Artigo da Semana- SERTANEJO ASTUTO


Wagner Fontenelle Pessôa               

A caradura, a falta de cerimônia, o desapreço pela sinceridade e pouco ou nenhuma preocupação por eventuais situações de constrangimento, parecem ser atributos essenciais para a maioria daquelas pessoas que resolvem trilhar uma carreira na política. Pelo menos, aqui neste país.
            E há de ser por isto que os políticos profissionais, sempre perseguindo o seu propósito de ocupar algum cargo eletivo — ou, não se elegendo, aqueles cargos de nomeação e confiança, que os seus correligionários eleitos lhes poderão oferecer — não se pejam de estender a mão, distribuindo abraços e sorrisos a pessoas que nunca viram, como se fossem seus velhos conhecidos. Sobretudo, no período das eleições.
            Há quem goste disto, quem se sinta valorizado pelo aperto de mão do vereador tentando a reeleição ou do candidato a prefeito ou a governador. O que é uma óbvia ingenuidade ou sentimento de absoluta desimportância própria, fruto do provincianismo e do bestunto dos menos esclarecidos.
            No que me diz respeito, experimento uma profunda irritação quando fazem isto comigo e retribuo o cumprimento, de forma nada efusiva, pelo simples dever de cortesia. Mas sempre deixando claro, que não sou conhecido e nem eleitor do cara de pau em questão. E, assim como eu, outras pessoas também, independente de raça, credo religioso ou situação socioeconômica.

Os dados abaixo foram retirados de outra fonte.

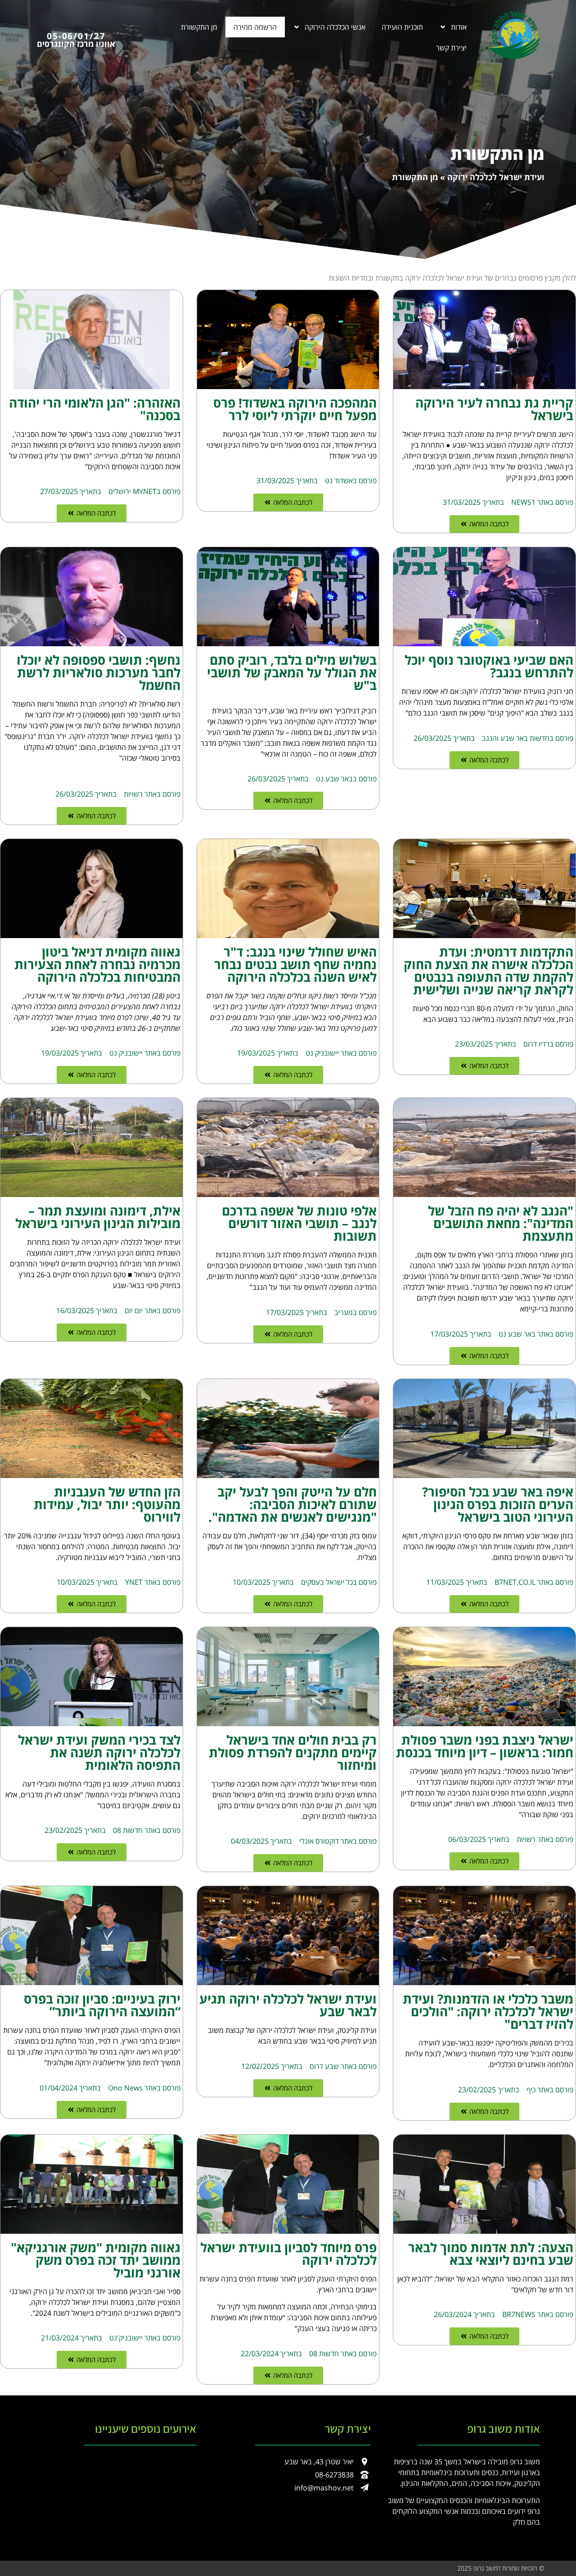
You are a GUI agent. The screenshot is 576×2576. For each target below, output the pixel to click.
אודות (459, 27)
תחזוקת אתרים (430, 2568)
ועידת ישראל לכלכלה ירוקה (495, 177)
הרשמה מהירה (255, 27)
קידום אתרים (388, 2568)
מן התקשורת (199, 27)
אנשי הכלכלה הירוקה (335, 27)
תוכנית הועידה (402, 27)
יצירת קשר (451, 48)
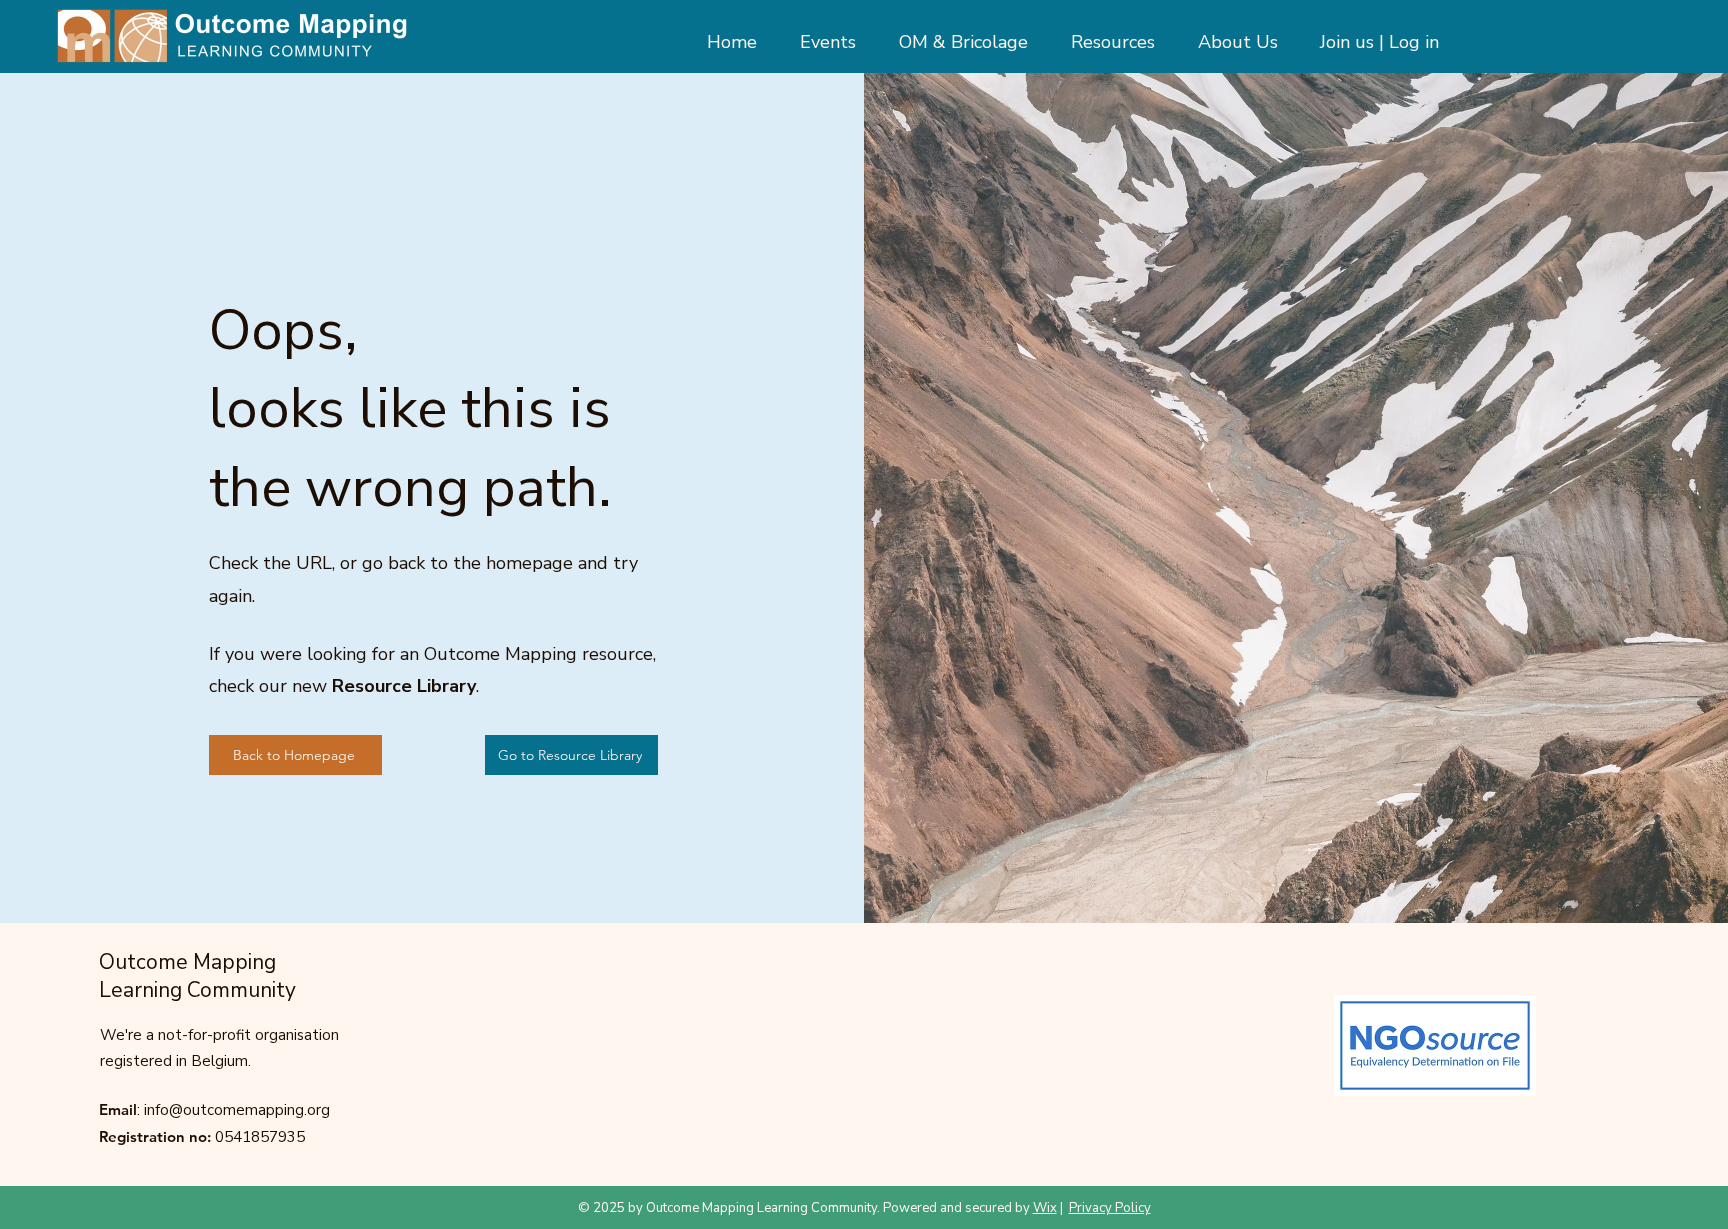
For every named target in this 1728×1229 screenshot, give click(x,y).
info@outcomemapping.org (237, 1110)
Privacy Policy (1110, 1208)
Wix (1045, 1208)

            Pois foi exatamente isto que se deu com aquele velho sertanejo, que se encontrava sentado à porta de uma mercearia, em tempos de campanha eleitoral, numa cidade do interior cearense, quando por lá apareceu um candidato em busca de votos. O sujeito querendo esbanjar simpatia, distribuía sorrisos, abraços e apertos de mão, com o evidente propósito de angariar votos naquela cidadezinha.
            Vinha acompanhado de alguns auxiliares diretos e daquela mundiça, que sempre se aglomera em torno dessa gente, na esperança vã de que isto lhe vá trazer algum proveito. Foi quando o candidato vendo aquele velho refestelado numa cadeira de vime, em frente ao botequim, deduziu que se tratava de alguém importante na comunidade e, estancando o passo, direcionou a ele a sua insincera efusão:
            — Como é que vai, meu amigo! Faz tempo que eu não lhe vejo! Mas, acredite que é um prazer vê-lo, assim, com tão bom aspecto, desfrutando de boa saúde!
            Era o político se desmanchando em mesuras e o velho calado, sério e visivelmente intocado pelos sinais e palavras daquela intimidade que nunca existira entre eles. Mas o candidato não desistia na sua tentativa de aproximação e, para isto, usou de um recurso que os profissionais da política partidária utilizam sem pudor:
            — Mas me diga uma coisa, amigo. Como é mesmo o seu nome todo, que eu não estou conseguindo me lembrar?
            E o velho, muito seco, sem se levantar da cadeira e sem retribuir a intimidade:
            — Pois diga a parte que você se lembra, que eu digo o resto...
            Com certeza, o que essa chusma de políticos cínicos precisava e merecia era encontrar, mais frequentemente, um sertanejo astuto como aquele!